**Prompt**
Every single entry needs to appear again exactly as given.

**Extracted records**

◆ ◆ ◆ ◆ ◆ ◆ ◆

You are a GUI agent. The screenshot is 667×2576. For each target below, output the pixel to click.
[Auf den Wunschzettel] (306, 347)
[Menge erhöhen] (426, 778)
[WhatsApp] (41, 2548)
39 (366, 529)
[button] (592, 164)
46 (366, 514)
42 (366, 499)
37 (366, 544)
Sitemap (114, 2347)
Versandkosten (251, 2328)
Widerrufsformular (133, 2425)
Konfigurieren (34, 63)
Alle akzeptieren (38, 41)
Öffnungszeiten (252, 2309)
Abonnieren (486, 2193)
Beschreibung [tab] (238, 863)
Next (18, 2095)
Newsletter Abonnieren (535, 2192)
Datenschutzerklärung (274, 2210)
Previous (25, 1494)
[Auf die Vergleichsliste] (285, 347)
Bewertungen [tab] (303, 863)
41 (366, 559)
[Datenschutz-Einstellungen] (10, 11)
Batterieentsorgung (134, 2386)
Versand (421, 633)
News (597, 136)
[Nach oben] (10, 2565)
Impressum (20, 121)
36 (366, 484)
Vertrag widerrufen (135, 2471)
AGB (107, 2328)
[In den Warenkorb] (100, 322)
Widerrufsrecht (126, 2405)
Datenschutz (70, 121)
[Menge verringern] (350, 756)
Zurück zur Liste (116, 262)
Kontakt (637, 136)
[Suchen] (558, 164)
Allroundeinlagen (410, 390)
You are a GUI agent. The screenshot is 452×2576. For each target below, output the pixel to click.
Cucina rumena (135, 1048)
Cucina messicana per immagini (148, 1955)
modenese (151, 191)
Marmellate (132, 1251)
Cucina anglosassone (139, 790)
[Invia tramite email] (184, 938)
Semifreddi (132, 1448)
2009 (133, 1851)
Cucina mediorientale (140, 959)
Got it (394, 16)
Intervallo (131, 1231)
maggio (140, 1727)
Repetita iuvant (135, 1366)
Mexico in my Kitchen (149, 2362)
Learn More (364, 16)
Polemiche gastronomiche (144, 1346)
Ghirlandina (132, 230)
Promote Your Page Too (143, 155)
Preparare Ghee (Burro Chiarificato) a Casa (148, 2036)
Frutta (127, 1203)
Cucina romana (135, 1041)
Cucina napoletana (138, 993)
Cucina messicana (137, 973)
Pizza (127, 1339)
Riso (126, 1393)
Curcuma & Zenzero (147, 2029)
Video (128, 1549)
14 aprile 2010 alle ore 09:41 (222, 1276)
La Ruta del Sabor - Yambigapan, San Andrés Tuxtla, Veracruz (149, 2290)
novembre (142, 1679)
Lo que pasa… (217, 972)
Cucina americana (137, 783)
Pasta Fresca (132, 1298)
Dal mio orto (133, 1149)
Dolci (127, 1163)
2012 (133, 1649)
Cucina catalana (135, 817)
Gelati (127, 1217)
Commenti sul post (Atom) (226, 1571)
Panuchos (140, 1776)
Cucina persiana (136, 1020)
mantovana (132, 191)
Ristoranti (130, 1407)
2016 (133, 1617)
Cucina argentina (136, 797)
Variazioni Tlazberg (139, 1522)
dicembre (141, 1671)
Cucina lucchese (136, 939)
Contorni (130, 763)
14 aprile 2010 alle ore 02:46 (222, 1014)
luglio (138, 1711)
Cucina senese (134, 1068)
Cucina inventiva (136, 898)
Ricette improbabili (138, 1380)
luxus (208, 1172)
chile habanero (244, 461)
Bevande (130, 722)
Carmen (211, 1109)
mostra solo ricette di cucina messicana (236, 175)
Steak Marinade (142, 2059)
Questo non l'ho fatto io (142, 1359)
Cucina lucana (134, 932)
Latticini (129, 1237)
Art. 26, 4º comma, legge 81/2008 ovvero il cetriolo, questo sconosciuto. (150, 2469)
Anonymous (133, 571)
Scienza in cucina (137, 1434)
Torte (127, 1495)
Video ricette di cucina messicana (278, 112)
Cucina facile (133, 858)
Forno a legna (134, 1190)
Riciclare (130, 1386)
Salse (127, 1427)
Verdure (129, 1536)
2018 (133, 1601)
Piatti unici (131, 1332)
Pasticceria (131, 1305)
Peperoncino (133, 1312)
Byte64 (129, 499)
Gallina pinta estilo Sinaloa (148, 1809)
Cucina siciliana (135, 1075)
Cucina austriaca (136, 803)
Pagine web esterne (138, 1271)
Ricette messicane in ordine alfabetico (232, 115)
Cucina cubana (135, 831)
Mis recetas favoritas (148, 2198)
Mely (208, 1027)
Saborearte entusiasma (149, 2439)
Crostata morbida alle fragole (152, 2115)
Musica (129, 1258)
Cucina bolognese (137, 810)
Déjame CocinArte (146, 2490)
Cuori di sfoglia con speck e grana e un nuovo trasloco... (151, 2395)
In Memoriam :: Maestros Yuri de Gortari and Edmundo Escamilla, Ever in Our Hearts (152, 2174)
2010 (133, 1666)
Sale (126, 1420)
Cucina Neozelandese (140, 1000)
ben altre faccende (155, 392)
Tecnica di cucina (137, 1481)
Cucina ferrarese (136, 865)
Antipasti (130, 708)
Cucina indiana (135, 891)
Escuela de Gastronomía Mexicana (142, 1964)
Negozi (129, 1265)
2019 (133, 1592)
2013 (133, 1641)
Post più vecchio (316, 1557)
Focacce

◆ ◆ ◆ ◆ ◆ ◆ ◆

**Your solution**
You are a GUI agent. The screenshot is 667×2576. For each target below, output the pixel to click.
[Auf den Wunschzettel] (306, 347)
[Menge erhöhen] (426, 778)
[WhatsApp] (41, 2548)
39 (366, 529)
[button] (592, 164)
46 (366, 514)
42 (366, 499)
37 (366, 544)
Sitemap (114, 2347)
Versandkosten (251, 2328)
Widerrufsformular (133, 2425)
Konfigurieren (34, 63)
Alle akzeptieren (38, 41)
Öffnungszeiten (252, 2309)
Abonnieren (486, 2193)
Beschreibung [tab] (238, 863)
Next (18, 2095)
Newsletter Abonnieren (535, 2192)
Datenschutzerklärung (274, 2210)
Previous (25, 1494)
[Auf die Vergleichsliste] (285, 347)
Bewertungen [tab] (303, 863)
41 (366, 559)
[Datenschutz-Einstellungen] (10, 11)
Batterieentsorgung (134, 2386)
Versand (421, 633)
News (597, 136)
[Nach oben] (10, 2565)
Impressum (20, 121)
36 (366, 484)
Vertrag widerrufen (135, 2471)
AGB (107, 2328)
[In den Warenkorb] (100, 322)
Widerrufsrecht (126, 2405)
Datenschutz (70, 121)
[Menge verringern] (350, 756)
Zurück zur Liste (116, 262)
Kontakt (637, 136)
[Suchen] (558, 164)
Allroundeinlagen (410, 390)
You are a GUI agent. The screenshot is 452×2576. For each target below, output the pixel to click.
Cucina rumena (135, 1048)
Cucina messicana per immagini (148, 1955)
modenese (151, 191)
Marmellate (132, 1251)
Cucina anglosassone (139, 790)
[Invia tramite email] (184, 938)
Semifreddi (132, 1448)
2009 (133, 1851)
Cucina mediorientale (140, 959)
Got it (394, 16)
Intervallo (131, 1231)
maggio (140, 1727)
Repetita iuvant (135, 1366)
Mexico in my Kitchen (149, 2362)
Learn More (364, 16)
Polemiche gastronomiche (144, 1346)
Ghirlandina (132, 230)
Promote Your Page Too (143, 155)
Preparare Ghee (Burro Chiarificato) a Casa (148, 2036)
Frutta (127, 1203)
Cucina romana (135, 1041)
Cucina napoletana (138, 993)
Cucina messicana (137, 973)
Pizza (127, 1339)
Riso (126, 1393)
Curcuma & Zenzero (147, 2029)
Video (128, 1549)
14 aprile 2010 alle ore 09:41 (222, 1276)
La Ruta del Sabor - Yambigapan, San Andrés Tuxtla, Veracruz (149, 2290)
novembre (142, 1679)
Lo que pasa… (217, 972)
Cucina americana (137, 783)
Pasta Fresca (132, 1298)
Dal mio orto (133, 1149)
Dolci (127, 1163)
2012 (133, 1649)
Cucina catalana (135, 817)
Gelati (127, 1217)
Commenti sul post (Atom) (226, 1571)
Panuchos (140, 1776)
Cucina persiana (136, 1020)
mantovana (132, 191)
Ristoranti (130, 1407)
2016 (133, 1617)
Cucina argentina (136, 797)
Variazioni Tlazberg (139, 1522)
dicembre (141, 1671)
Cucina lucchese (136, 939)
Contorni (130, 763)
14 aprile 2010 alle ore 02:46 (222, 1014)
luglio (138, 1711)
Cucina senese (134, 1068)
Cucina inventiva (136, 898)
Ricette improbabili (138, 1380)
luxus (208, 1172)
chile habanero (244, 461)
Bevande (130, 722)
Carmen (211, 1109)
mostra solo ricette di cucina messicana (236, 175)
Steak Marinade (142, 2059)
Questo non l'ho fatto io (142, 1359)
Cucina lucana (134, 932)
Latticini (129, 1237)
Art. 26, 4º comma, legge 81/2008 ovvero il cetriolo, questo sconosciuto. (150, 2469)
Anonymous (133, 571)
Scienza in cucina (137, 1434)
Torte (127, 1495)
Video ricette di cucina messicana (278, 112)
Cucina facile (133, 858)
Forno a legna (134, 1190)
Riciclare (130, 1386)
Salse (127, 1427)
Verdure (129, 1536)
2018 (133, 1601)
Piatti unici (131, 1332)
Pasticceria (131, 1305)
Peperoncino (133, 1312)
Byte64 (129, 499)
Gallina pinta estilo Sinaloa (148, 1809)
Cucina siciliana (135, 1075)
Cucina austriaca (136, 803)
Pagine web esterne (138, 1271)
Ricette messicane in ordine alfabetico (232, 115)
Cucina cubana (135, 831)
Mis recetas favoritas (148, 2198)
Mely (208, 1027)
Saborearte entusiasma (149, 2439)
Crostata morbida alle fragole (152, 2115)
Musica (129, 1258)
Cucina bolognese (137, 810)
Déjame CocinArte (146, 2490)
Cuori di sfoglia con speck e grana e un nuovo trasloco... (151, 2395)
In Memoriam :: Maestros Yuri de Gortari and Edmundo Escamilla, Ever in Our Hearts (152, 2174)
2010 (133, 1666)
Sale (126, 1420)
Cucina Neozelandese (140, 1000)
ben altre faccende (155, 392)
Tecnica di cucina (137, 1481)
Cucina ferrarese (136, 865)
Antipasti (130, 708)
Cucina indiana (135, 891)
Escuela de Gastronomía Mexicana (142, 1964)
Negozi (129, 1265)
2019 (133, 1592)
2013 (133, 1641)
Post più vecchio (316, 1557)
Focacce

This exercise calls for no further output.